When you die POOR in the city

Grandmother took a digging bend to wail upon the death of her son who had died while she was away for her daughter-in-law burial. The owls had hooted in her mind, stomach and abdomen alike. The god of death was lengthening her physical life as it destroyed her soul. Her son, the only highly educated, the only who could do her a shopping when he arrived home, the only who had a future lied on a cheap bed on her house, with uncountable children in the city, going, gone, went.

Oh death, where is thy sting!


Among the preparing-to-wake up thoughts in some random mornings include the possibility of a fatal day that may lead to death. A preventive measure would be to avoid waking up and going away. But don't we say that problems search for you? What if death came today? Who will attend my burial and who will not? How will I be celebrated? Will someone cry? Have I done anything so far? Oh death, wait for me to accomplish something. 

Death has listened to me. 

Death does not listen to everyone. It may not have listened to me- just a personal conviction that it listened. It dint listen to the parents of the orphans in the slums. It dint listen to my uncle.
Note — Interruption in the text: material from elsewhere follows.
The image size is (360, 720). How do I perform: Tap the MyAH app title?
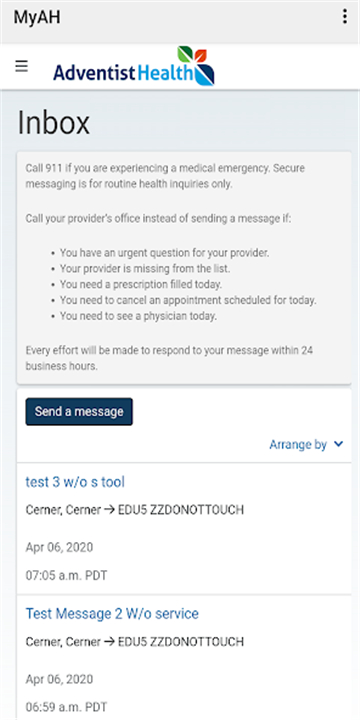coord(37,17)
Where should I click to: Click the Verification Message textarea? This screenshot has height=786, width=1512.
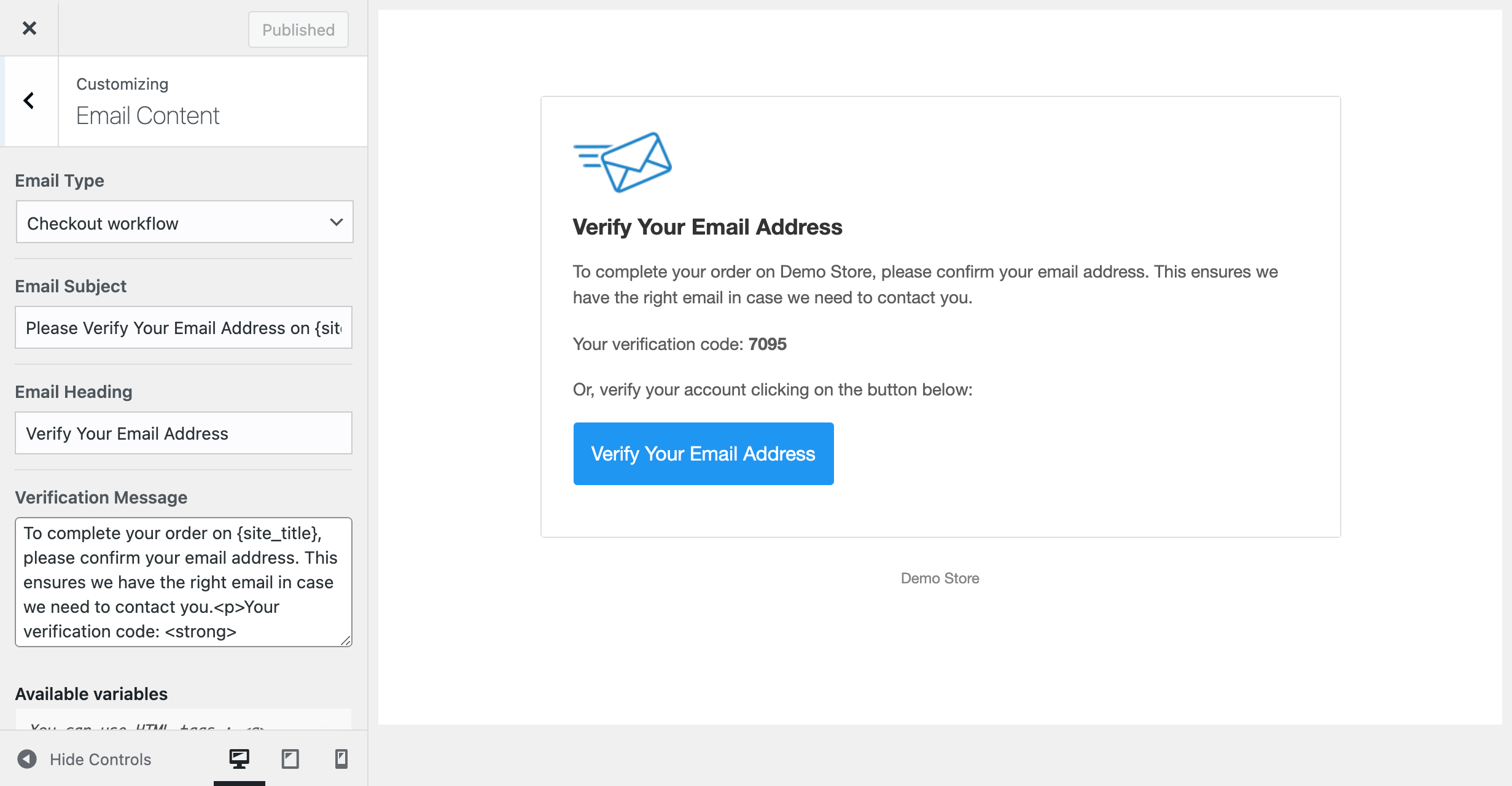184,582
It dint hear the cry of the one who lay on a Nissan carrier, under taboos to be taken to the rural side for burial. Groans, moans and it will be over, life moving on.

We have the minds of chickens- only an enlargement.
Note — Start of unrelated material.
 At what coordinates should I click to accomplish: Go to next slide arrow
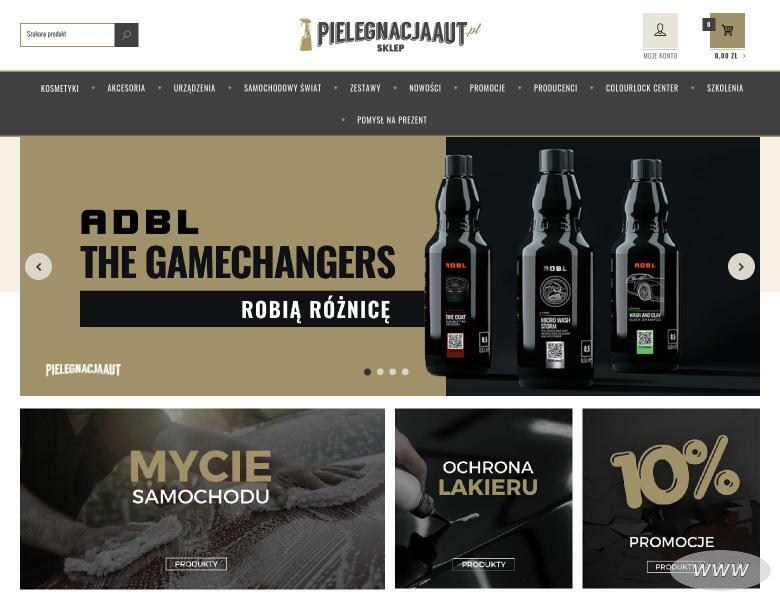(741, 267)
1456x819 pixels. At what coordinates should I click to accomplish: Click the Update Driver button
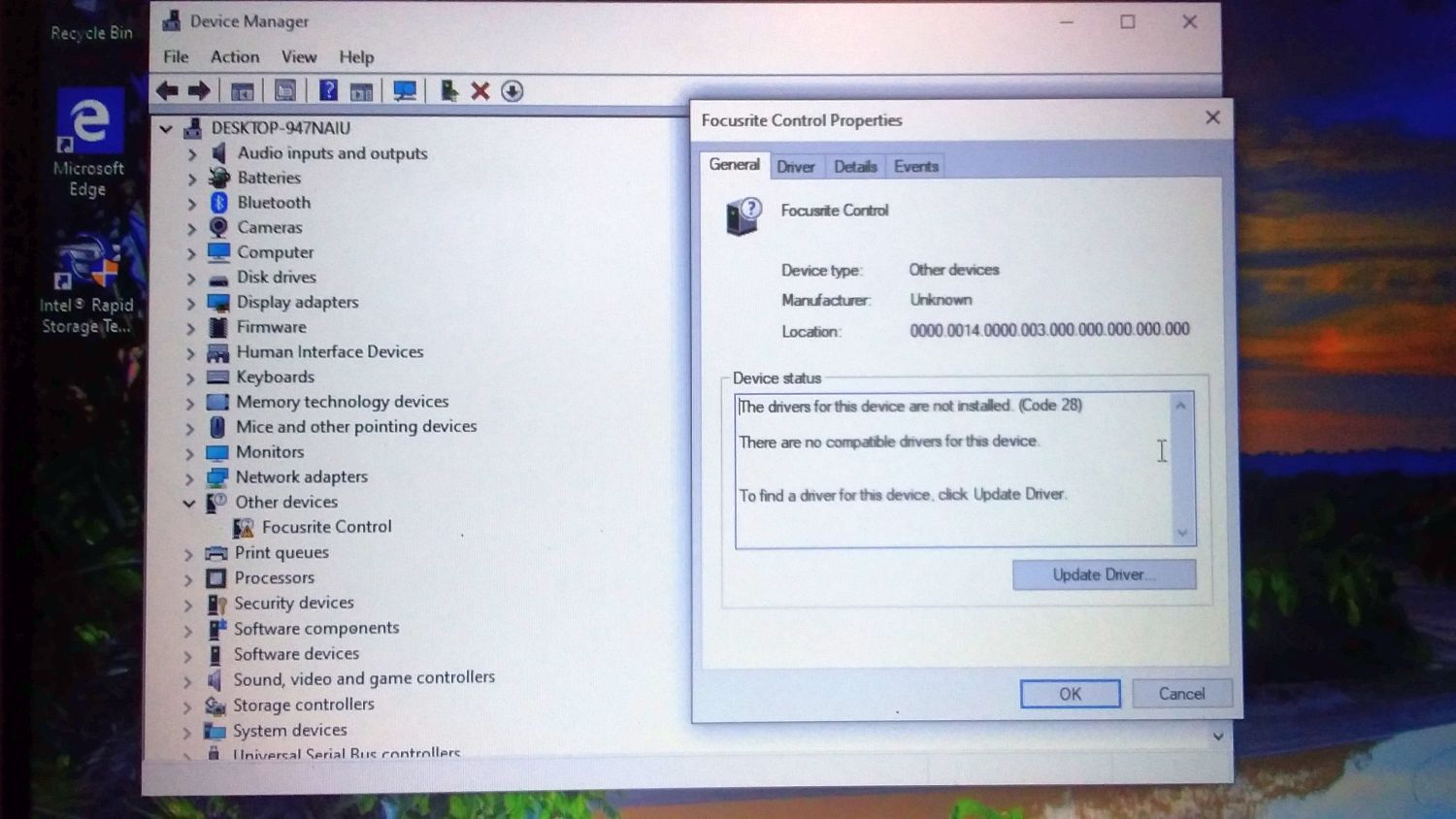1104,574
As she narrated the failures of her son, she poured her heart to the whore his son married. A whore that cherished city life. A whore that would be forced to sleep in a quickly raised cold muddy structure. A whore that has brought shame to his son. A whore that gave his son the deadly disease. Poor daughter of the other ridge. She won't step in the compound again; never. No matter what. Once he's buried she'll leave. Leave for once and forever cursing the disgusts. 

The lack of inheritance will destabilize the family for a generation. Or viciously another generation. Or forever.

The contention to squander that we fall victims of once in the city blinds us. Sometimes the money can help us live to a certain margin- never having much to invest. At the time of crisis, there is little for the family. Death arrangements swallow the remainder. Children are torn into living in the country side or going to the city streets. It is like if you saw yourself poor, unable to have your family contained, you would rather never sired and died lostfully to have a governmental escort in a local cemetery. A win

For days are not what they were, and I, Ezeulu, can witness to that. 

A Nissan carrying a coffin and a few belongings.